[[ GIVEN DATA, beginning ]]

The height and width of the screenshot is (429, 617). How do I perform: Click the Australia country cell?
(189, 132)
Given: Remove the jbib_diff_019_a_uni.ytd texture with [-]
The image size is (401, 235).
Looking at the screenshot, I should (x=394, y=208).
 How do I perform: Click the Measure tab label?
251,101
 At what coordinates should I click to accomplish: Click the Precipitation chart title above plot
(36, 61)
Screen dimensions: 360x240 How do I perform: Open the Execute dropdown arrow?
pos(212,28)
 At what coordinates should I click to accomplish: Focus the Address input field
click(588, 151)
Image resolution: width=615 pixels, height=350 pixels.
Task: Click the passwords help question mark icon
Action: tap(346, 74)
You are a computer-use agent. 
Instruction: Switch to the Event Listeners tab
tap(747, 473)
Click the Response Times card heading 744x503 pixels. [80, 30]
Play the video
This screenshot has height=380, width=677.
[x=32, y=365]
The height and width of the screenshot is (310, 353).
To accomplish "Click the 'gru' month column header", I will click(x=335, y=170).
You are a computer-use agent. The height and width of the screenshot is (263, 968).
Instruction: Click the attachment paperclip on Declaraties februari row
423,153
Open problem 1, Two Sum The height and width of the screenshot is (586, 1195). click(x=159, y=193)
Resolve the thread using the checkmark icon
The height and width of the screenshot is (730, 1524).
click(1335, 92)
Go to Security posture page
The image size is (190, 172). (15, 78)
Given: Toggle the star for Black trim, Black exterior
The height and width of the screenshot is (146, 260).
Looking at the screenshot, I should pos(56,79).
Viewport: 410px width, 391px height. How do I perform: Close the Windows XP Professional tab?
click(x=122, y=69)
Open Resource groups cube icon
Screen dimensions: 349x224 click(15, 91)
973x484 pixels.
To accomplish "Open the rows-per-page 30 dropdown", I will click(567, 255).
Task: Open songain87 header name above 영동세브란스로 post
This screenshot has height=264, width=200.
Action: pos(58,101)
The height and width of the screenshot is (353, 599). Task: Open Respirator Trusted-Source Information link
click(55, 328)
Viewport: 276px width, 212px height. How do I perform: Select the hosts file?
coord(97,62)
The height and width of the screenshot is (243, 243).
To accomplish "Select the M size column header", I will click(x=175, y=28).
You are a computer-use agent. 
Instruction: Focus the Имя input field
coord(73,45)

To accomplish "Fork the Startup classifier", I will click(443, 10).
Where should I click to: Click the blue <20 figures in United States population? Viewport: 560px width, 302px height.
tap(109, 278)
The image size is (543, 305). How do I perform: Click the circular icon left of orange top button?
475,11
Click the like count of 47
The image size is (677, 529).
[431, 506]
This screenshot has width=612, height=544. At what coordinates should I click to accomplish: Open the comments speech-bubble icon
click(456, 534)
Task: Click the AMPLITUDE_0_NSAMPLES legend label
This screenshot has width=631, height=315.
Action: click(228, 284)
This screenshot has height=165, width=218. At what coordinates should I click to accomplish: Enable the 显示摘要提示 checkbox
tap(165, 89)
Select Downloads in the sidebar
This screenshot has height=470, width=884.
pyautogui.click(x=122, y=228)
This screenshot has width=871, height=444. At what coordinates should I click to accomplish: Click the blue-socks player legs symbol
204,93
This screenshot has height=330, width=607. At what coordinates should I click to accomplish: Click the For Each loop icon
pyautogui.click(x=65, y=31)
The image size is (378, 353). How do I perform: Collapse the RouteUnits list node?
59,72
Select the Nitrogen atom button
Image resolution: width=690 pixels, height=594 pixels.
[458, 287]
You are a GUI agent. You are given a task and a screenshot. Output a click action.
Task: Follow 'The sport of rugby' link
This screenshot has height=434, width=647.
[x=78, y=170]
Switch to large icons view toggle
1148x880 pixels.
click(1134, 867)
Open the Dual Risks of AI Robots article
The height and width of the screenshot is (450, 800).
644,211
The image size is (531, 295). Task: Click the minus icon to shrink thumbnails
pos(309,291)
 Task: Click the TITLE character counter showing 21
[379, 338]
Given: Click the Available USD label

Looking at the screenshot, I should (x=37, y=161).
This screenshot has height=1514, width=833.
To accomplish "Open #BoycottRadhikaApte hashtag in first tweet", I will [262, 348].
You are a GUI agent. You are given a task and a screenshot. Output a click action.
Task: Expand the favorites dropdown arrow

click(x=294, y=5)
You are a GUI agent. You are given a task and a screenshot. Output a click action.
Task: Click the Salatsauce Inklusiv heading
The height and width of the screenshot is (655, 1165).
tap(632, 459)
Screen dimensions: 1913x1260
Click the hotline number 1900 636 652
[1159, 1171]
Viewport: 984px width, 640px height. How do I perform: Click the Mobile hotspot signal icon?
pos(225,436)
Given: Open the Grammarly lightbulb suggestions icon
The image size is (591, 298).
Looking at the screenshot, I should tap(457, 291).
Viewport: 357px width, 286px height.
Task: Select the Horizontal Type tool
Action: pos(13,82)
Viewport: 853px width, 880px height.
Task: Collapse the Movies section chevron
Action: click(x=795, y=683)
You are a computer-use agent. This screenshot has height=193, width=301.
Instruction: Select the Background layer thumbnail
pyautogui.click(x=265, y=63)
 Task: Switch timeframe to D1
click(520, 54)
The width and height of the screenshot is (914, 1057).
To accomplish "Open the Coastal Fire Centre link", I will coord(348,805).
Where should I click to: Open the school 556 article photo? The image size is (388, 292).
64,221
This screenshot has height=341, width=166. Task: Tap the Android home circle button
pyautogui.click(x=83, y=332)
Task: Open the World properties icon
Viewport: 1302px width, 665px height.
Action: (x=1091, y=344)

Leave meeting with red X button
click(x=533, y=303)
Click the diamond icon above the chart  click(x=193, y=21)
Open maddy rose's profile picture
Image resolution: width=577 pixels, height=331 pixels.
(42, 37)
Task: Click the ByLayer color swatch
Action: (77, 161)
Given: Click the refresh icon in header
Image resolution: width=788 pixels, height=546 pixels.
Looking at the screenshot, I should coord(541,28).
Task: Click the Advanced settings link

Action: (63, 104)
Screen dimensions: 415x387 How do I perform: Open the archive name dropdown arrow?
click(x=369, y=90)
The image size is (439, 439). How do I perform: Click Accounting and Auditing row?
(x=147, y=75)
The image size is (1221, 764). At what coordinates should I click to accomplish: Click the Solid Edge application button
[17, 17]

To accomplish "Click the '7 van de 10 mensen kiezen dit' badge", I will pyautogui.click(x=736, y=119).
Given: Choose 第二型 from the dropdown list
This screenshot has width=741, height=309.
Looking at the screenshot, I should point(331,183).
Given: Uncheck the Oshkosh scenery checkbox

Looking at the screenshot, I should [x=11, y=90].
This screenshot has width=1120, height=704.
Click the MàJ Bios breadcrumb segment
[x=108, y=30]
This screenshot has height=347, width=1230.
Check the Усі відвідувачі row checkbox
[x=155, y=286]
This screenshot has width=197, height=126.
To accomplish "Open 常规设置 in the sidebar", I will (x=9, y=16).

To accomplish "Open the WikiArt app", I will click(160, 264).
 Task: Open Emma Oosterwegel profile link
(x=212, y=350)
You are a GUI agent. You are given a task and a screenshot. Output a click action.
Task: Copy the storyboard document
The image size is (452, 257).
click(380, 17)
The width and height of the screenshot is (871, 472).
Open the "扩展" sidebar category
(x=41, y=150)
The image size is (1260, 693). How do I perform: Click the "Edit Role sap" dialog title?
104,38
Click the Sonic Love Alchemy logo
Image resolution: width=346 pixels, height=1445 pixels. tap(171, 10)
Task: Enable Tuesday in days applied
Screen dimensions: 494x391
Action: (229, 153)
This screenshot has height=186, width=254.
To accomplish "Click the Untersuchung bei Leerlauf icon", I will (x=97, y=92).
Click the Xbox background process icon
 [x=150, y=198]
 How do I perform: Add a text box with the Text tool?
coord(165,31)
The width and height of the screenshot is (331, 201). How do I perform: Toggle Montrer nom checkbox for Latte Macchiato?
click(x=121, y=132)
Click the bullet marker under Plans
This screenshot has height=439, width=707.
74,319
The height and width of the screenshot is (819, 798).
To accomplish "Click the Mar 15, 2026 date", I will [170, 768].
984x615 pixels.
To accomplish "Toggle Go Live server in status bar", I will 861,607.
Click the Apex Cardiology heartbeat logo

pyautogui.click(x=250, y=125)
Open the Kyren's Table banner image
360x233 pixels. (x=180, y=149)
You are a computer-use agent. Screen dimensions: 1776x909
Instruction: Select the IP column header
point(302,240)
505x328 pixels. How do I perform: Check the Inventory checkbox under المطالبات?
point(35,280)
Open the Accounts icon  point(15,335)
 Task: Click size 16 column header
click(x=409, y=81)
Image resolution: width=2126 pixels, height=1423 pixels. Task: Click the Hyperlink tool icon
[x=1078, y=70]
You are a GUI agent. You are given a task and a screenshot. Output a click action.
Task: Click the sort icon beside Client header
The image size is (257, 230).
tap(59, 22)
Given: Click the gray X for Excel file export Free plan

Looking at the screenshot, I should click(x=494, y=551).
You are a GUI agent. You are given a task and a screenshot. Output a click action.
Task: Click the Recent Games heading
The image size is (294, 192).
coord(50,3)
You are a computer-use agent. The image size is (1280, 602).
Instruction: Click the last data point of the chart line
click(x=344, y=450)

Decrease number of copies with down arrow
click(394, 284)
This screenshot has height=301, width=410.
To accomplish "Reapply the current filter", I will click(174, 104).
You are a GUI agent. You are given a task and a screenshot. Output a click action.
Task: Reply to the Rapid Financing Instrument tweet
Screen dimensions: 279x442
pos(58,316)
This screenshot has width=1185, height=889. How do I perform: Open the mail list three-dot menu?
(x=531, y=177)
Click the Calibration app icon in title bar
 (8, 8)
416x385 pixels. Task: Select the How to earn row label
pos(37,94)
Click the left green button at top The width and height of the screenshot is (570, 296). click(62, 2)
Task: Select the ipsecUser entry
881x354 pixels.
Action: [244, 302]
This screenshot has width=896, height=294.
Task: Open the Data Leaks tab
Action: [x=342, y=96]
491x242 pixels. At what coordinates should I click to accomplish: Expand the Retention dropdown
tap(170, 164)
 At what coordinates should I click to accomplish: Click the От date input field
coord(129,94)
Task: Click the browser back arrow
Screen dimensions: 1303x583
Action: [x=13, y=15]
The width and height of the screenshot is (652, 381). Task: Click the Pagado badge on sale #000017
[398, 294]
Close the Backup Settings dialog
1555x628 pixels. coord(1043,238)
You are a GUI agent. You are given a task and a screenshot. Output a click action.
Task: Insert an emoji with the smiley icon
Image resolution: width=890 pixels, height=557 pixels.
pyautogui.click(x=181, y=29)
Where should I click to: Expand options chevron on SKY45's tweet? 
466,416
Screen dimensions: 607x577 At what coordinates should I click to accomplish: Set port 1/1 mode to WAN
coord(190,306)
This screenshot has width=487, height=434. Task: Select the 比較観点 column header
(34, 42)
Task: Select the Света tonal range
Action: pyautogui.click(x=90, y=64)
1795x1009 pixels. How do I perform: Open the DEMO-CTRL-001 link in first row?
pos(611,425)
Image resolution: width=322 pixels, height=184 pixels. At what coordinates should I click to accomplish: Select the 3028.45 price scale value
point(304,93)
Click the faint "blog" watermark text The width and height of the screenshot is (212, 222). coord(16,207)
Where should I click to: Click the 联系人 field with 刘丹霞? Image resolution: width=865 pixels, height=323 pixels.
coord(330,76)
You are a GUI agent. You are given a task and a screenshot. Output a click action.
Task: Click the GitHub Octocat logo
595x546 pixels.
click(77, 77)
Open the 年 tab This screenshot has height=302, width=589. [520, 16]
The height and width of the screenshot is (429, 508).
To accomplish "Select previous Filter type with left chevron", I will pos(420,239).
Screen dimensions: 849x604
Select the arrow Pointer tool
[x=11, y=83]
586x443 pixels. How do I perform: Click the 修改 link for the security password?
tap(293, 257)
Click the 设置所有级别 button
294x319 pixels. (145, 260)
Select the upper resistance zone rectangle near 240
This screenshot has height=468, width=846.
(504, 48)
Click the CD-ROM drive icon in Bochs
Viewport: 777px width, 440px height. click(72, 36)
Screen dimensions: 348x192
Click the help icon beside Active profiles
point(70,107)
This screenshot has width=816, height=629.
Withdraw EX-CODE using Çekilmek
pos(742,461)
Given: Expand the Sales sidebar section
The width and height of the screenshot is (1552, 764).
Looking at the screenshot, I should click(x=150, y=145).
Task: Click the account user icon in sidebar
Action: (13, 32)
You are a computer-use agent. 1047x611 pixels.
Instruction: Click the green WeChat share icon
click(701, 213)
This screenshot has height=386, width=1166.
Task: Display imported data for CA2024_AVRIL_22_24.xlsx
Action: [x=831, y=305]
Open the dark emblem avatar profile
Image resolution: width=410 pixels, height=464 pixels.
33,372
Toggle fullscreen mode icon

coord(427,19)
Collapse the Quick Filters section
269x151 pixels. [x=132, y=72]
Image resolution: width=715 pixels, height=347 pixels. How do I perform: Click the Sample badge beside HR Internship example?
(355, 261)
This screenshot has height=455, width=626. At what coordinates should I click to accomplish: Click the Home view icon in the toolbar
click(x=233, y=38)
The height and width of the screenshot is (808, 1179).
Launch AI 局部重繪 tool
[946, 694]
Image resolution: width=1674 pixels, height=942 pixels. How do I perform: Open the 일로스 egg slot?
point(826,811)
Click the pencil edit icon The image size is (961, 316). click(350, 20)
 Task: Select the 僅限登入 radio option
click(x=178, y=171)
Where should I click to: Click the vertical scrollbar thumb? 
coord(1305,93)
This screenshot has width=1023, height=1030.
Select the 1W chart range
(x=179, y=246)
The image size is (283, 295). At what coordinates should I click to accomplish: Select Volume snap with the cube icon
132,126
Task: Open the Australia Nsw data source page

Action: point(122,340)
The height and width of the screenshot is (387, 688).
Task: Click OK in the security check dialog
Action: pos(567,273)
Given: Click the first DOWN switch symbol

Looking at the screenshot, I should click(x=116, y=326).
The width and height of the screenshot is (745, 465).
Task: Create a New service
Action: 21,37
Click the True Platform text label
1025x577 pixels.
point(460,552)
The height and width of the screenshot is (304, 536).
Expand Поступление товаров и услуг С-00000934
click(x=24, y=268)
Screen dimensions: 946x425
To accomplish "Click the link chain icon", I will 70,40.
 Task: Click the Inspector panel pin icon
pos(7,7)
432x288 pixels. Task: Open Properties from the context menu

[[ GIVEN DATA, end ]]

EXERCISE OBJECTIVE:
Every line of the listing above that includes "from" should be copied out.

ANSWER FOR THE TASK:
Given: Choose 第二型 from the dropdown list
432x288 pixels. Task: Open Properties from the context menu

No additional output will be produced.